African-American history has always been a sketchy subject, but it's stunning to realize how sketchy when the hidden history comes from your own back yard. About a half hour south of Austin, in San Marcos, a small museum has been doing its best to change all that.

It would be easy to miss the Calaboose African-American History Museum if you didn't know to look for it. It's a wee, unassuming building that, at its dawn in the 1870s, was home to the first Hays County Jail. A decade or so later in 1884, a larger, three-story edifice was erected to take over those duties. The humble Calaboose became the incarceration spot for black prisoners and later a recreation center and USO building for area black servicemen. Located in the heart of San Marcos, just beyond the southwest point of the old town square, the Calaboose is now home to Central Texas' only African-American museum. The museum is currently closed for renovation.

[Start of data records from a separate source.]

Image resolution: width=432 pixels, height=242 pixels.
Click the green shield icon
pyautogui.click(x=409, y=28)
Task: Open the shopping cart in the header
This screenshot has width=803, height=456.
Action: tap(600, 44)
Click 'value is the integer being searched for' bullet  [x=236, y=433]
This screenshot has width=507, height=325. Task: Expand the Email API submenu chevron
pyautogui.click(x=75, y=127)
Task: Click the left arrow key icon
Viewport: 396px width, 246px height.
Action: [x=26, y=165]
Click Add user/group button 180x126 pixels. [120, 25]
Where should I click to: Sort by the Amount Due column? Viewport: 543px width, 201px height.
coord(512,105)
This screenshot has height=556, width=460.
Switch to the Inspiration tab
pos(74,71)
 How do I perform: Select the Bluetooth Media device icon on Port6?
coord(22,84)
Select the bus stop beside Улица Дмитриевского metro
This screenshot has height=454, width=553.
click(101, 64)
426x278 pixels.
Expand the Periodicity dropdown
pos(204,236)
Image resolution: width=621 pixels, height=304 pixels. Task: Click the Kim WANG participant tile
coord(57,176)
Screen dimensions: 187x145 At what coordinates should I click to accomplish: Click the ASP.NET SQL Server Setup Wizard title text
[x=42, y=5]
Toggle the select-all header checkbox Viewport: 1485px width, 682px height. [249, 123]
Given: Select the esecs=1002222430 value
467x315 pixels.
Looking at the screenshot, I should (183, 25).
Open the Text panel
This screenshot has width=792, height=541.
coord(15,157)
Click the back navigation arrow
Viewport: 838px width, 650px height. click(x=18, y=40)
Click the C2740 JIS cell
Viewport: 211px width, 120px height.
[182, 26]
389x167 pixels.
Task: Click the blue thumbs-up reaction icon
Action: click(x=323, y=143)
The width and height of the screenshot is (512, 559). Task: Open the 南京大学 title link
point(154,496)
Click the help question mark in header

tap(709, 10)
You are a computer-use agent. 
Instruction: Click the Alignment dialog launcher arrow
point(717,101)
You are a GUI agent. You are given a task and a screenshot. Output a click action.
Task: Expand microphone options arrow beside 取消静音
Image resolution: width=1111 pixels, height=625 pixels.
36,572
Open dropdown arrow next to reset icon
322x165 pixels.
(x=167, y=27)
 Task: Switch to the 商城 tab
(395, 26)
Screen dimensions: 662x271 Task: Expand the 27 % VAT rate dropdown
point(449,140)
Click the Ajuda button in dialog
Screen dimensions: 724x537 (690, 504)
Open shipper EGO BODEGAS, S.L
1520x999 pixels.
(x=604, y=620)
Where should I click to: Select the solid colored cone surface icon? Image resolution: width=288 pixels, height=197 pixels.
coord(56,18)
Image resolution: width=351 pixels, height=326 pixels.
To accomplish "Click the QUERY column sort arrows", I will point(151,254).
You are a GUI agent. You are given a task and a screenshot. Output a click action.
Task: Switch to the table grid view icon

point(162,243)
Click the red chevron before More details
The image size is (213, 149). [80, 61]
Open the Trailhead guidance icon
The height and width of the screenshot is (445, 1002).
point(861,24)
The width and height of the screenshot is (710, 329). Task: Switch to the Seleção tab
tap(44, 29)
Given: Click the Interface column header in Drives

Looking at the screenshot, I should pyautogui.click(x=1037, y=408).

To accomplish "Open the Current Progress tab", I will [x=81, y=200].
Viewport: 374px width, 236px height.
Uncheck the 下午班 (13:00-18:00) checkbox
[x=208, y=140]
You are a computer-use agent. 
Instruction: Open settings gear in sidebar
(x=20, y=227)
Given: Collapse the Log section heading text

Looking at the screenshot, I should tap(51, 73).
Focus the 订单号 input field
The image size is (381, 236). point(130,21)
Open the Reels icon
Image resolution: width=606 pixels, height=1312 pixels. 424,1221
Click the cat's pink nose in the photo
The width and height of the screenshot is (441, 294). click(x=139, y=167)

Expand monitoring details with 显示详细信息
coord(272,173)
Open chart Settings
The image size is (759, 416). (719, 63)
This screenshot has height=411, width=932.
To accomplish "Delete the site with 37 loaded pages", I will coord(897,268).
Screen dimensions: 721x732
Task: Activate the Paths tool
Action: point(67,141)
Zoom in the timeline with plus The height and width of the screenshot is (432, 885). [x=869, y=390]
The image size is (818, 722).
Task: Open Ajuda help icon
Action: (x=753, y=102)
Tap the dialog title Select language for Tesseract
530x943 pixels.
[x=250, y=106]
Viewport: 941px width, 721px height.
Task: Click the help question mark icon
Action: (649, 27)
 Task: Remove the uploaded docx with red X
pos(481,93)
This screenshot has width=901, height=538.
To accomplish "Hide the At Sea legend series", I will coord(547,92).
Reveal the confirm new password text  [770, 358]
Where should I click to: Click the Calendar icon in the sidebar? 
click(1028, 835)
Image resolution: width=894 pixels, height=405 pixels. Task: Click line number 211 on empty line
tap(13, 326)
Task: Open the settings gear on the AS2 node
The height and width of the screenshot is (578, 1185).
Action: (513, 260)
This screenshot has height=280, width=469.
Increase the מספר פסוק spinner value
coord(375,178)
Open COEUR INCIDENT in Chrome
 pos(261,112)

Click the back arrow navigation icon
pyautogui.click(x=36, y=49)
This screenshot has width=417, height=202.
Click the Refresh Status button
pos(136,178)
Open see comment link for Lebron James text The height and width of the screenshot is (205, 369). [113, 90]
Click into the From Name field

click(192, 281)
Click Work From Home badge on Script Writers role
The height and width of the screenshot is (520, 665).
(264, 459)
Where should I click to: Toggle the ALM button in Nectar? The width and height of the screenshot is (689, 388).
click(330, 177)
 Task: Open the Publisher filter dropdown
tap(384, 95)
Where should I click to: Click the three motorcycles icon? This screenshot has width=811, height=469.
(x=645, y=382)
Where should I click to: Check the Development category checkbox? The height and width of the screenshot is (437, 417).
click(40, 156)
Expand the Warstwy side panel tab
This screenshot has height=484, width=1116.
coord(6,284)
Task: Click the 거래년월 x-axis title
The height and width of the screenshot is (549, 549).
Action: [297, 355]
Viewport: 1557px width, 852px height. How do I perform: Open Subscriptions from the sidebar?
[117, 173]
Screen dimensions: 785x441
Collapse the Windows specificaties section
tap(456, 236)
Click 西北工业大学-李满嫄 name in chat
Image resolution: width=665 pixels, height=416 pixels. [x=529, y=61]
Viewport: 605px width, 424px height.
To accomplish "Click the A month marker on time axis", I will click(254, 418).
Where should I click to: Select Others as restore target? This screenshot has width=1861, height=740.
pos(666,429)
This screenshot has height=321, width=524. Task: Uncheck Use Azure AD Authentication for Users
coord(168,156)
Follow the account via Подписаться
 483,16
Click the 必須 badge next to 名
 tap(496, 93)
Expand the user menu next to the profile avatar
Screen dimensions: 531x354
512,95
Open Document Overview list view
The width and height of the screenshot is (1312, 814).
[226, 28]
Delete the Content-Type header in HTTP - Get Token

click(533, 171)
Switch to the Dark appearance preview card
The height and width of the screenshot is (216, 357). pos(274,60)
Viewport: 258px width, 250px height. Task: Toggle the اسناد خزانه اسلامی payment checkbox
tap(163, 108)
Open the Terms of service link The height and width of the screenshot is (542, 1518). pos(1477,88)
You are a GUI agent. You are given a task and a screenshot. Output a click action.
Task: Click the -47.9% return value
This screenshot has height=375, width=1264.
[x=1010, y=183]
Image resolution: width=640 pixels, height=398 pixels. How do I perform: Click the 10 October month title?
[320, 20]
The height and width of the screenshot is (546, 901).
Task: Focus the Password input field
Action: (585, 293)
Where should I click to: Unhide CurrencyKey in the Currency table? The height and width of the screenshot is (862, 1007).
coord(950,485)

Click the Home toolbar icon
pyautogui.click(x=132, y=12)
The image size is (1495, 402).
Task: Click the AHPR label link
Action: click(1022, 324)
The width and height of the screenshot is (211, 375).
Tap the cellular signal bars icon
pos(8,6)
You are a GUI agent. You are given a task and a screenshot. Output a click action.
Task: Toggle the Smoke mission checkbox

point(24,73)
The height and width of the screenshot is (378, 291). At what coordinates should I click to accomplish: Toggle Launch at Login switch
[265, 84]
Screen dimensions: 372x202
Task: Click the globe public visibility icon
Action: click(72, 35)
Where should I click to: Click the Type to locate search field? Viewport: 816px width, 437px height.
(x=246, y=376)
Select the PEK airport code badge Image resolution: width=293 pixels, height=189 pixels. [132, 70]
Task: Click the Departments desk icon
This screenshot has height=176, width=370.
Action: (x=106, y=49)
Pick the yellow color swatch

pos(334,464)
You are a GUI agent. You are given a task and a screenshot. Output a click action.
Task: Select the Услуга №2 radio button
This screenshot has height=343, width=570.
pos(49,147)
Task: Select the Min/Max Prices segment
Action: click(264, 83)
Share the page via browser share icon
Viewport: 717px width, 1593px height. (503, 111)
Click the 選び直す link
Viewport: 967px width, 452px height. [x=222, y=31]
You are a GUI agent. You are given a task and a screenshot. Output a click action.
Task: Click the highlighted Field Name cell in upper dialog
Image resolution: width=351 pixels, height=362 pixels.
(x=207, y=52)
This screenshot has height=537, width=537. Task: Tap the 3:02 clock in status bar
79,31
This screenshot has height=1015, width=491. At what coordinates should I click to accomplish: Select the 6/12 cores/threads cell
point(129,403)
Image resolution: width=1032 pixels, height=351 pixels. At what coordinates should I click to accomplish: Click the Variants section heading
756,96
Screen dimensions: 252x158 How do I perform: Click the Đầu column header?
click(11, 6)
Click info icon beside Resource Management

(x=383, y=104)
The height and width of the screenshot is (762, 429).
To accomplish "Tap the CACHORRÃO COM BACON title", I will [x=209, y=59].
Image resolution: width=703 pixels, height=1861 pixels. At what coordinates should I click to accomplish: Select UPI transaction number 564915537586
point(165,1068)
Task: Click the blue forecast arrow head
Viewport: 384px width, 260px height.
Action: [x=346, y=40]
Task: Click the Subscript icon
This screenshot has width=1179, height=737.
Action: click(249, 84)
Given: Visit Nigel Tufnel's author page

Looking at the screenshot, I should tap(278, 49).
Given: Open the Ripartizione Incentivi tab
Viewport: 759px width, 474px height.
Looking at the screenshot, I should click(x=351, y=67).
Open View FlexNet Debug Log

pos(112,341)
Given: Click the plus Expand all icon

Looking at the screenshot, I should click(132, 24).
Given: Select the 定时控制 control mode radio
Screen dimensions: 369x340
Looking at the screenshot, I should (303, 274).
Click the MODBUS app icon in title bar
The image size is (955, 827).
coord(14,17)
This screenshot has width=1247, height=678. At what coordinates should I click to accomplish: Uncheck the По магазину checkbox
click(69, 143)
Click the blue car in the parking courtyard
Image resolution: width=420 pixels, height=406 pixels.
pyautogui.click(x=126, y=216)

"Renovation" is a bit of an understatement, actually, as longtime Calaboose Director Johnnie Armstead, with the help of museum board members like Richard Gachot, is proposing vast expansions involving the acquisition of local, historically significant property. Some acquisitions include the restoration of the home of Ulysses Cephas, the African-American blacksmith whose masterful metal work not only impressed members of the local KKK, but also lead some of them to justice. Cephas could (and did indeed) identify horseshoe prints in the way modern-day detectives use fingerprints or DNA. Another proposed expansion for the Calaboose is the establishment of the Eddie Durham Freedom Park, which will recognize the life of a local son and jazz innovator who not only was the first man to record with an amplified guitar but who also worked with Count Basie and arranged the swing classic "In the Mood" for Glenn Miller.

Set in the old Dunbar neighborhood, San Marcos' main African-American community, the modest Calaboose will hopefully soon see its new role as cornerstone of a larger museum complex and park, which will serve to not only reveal and establish so much previously overlooked history, but also to illustrate the importance of taking history seriously as it happens, before it disappears.